"Helloa! Helloa! Helloa!"
Thora ran to the Venetians, parted two blades of them, and said, with an air of surprise, "It's Oscar!" Then she tapped the window-pane, and cried "Presently" to the person outside, and stood for a moment to look down at him.
A young man of three-and-twenty sat on one pony and held another by its bridle. He was tall and slim, almost as fair as Thora herself, and he had a cluster of short curls under the Alpine hat which he raised to the moving blind. The moon had gone by this time; a greyish-pink light--the pioneer of the sun--was filtering through a vaporous atmosphere; the ships and fishing boats in the bay were breaking through a veil of mist, and vague shadows of men and women, muffled up to the throats, but chattering and laughing like children, were coming and going in the gloom of the streets.

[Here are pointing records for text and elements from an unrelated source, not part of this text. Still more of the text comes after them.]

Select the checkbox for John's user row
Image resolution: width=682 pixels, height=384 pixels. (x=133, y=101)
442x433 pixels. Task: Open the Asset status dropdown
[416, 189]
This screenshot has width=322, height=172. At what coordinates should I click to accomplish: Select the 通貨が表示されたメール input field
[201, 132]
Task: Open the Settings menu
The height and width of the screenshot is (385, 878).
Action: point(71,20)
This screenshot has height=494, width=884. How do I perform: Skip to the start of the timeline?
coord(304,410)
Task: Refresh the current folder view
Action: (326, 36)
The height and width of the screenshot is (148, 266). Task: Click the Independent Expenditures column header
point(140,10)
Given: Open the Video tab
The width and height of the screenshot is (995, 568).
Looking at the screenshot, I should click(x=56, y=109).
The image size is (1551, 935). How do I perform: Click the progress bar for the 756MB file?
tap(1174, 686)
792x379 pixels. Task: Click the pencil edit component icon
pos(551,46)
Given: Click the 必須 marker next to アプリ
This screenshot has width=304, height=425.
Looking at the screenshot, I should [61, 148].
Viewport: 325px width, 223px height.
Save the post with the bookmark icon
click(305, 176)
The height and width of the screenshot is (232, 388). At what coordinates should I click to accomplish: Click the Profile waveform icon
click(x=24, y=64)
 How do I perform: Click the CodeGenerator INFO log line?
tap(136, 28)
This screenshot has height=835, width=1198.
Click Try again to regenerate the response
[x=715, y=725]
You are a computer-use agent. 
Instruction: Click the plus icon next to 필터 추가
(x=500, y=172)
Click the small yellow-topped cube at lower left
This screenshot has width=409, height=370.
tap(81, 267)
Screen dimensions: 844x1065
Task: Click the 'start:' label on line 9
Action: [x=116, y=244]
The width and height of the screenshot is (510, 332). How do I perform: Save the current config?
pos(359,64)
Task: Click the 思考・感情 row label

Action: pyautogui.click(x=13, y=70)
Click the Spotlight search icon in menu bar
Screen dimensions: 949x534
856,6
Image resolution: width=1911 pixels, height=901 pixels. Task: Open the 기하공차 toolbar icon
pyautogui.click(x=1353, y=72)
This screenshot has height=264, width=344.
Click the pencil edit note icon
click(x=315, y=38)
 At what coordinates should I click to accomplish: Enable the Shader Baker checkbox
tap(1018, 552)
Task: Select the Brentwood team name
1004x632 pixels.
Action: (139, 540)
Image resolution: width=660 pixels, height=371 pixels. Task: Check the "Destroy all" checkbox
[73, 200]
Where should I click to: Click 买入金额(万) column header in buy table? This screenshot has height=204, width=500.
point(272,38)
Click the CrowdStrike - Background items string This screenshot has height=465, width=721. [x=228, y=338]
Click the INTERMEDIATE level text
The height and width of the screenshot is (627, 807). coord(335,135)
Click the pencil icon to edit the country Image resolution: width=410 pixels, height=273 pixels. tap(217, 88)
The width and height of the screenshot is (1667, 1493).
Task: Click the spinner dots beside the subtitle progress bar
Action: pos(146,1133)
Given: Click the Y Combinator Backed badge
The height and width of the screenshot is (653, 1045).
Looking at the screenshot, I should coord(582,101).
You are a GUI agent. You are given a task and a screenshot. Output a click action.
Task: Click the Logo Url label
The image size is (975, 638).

"Quick, auntie, quick!" cried Thora, lowering her voice, and while the women in the bedroom hustled about and talked in whispers the young man waiting outside slapped his leggings with his riding whip, and whistled and sang alternate lines of a love-song--
"Drink to me only with thine eyes,
And I will pledge with mine."
"Must I wear these ugly----?"
"Certainly you must. They're warm and comfortable, and it's not as if anybody could see----"
"Auntie, don't speak so loud, or people will hear."
"Or leave a kiss within the cup,
And I'll not ask for wine."
"What a voice he has! I'm certain he'll make a success some day."